You forgot to add to their menu...nesting and young turkey poults,eggs, fawns(adult deer when they can run them down), rabbits, kitty cats and dogs. Or most any other animal that they can capture...up to and including calving cows.
Hearing a calving cow is like ringing the dinner bell for yotes. Not only will they eat all the normal excretions from a cow that's given birth, but will literally yank the calf out of the cow if they can get ahold of it, killing calf and sometimes the cow in the process. Not even going to get into the havoc they cause with sheep.


----------



## MagicMarker (Mar 19, 2017)

Was deer hunting couple years ago watching a wild pear tree that still had pears on it. Coyote came trotting in and was jumping 4 feet in air to get them He was sitting still eating one when I shot him


----------



## fastwater (Apr 1, 2014)

I came home one hot, mid summer afternoon, stepped out of the truck and heard the most awful screaming coming from a ravine close to the house. Grabbed a pistol, went down to find three yotes that had a full size doe down. She was laying on her side, head up bawling and they were lunging/biting at her from different angles. Her mouth being all frothed up with saliva and panting heavily, it was apparent they had run her until she dropped. 
As I ran down hollering into the ravine, there was no doubt they intended on standing their ground. Was able to kill two. Shot at the 3rd as it ran up and over the hill. 
Backed off from the doe and watched her laying there for what seemed to be about 25-30 mins. She finally got up, stood there for a bit, started meandering around and then walked down the ravine.
Have also killed a total of 5 here inside the yard. Three in one night that were together. Looked to be a mother and two pups about 2/3rds grown. Mother and one pup under a trailer, the other pup laying under a blue spruce. Most likely here waiting on their chance at a couple rabbits that were here that were a bit closer to the house. 
Killed the two under the trailer, hit the one under the spruce. It ran down towards the ravine. Went down the next morning and it was dead at the entrance of their den that was at the head of the ravine where I pile a lot of brush. To the tractor/front loader down and dug den out. Didn't see any sign of fruit in or around the den but sure saw a lot of bones. 
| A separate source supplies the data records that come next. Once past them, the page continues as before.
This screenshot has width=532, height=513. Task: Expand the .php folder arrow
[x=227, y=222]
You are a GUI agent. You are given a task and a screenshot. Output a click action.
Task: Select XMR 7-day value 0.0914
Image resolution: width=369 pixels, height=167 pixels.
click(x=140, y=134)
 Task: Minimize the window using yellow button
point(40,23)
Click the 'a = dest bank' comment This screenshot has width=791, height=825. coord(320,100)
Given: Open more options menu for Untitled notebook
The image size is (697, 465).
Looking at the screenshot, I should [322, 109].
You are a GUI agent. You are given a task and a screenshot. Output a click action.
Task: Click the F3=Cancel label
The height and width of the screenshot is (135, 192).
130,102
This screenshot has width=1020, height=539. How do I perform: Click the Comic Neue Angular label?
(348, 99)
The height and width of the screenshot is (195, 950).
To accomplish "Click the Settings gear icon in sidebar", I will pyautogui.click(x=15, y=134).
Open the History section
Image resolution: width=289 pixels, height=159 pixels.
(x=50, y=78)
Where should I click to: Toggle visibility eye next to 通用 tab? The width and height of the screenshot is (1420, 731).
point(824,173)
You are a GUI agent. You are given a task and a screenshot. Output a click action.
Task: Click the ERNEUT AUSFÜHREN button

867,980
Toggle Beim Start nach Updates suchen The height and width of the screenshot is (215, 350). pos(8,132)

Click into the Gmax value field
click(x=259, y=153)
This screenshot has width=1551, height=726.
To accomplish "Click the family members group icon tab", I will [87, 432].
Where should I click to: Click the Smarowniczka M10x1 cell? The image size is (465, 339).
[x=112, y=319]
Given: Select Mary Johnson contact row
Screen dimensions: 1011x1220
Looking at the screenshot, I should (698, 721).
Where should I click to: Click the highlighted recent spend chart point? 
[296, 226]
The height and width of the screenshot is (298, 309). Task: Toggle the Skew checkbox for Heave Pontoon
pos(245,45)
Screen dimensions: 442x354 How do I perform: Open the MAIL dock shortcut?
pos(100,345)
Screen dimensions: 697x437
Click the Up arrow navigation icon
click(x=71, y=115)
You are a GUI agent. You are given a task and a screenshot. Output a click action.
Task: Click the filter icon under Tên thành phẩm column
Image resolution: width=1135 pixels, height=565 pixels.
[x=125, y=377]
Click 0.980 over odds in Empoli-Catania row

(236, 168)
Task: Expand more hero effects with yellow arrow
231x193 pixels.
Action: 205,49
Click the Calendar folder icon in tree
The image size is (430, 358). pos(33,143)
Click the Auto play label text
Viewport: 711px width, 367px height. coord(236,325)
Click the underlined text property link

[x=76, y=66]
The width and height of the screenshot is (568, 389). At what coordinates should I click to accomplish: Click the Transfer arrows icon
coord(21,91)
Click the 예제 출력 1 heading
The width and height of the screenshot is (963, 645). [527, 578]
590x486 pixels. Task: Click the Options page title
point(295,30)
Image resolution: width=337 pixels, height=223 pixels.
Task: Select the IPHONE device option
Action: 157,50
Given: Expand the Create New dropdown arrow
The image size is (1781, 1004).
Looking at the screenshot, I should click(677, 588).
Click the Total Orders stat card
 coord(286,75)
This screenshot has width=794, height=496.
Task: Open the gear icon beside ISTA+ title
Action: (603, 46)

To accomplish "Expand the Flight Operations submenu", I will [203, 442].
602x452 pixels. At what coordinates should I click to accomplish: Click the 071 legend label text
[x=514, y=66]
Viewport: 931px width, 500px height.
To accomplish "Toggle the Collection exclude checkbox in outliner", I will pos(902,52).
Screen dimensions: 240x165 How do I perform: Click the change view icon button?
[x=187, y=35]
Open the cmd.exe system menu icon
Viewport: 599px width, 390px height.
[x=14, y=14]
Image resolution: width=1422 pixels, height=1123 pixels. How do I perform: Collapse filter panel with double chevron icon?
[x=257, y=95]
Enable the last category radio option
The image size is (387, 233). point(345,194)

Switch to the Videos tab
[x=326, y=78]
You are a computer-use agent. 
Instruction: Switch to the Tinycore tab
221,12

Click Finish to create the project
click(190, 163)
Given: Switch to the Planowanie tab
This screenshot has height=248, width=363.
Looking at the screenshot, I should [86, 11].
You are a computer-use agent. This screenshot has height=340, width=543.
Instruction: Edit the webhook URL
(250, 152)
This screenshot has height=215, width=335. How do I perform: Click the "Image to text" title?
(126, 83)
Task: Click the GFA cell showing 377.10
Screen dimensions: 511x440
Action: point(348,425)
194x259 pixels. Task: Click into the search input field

No doubt yotes eat fruit and rodents. But I, as well as many I know that have hunted them, have baited enough of them in with roadkill animals and Deer carcasses to know they have a very healthy appetite for more than just fruit. Have also learned that one of the best yote calls, especially in early Spring turkey season is a turkey call. Yotes come running towards the call...get close then start stalking. Have killed several yotes over the years while calling turkeys.


----------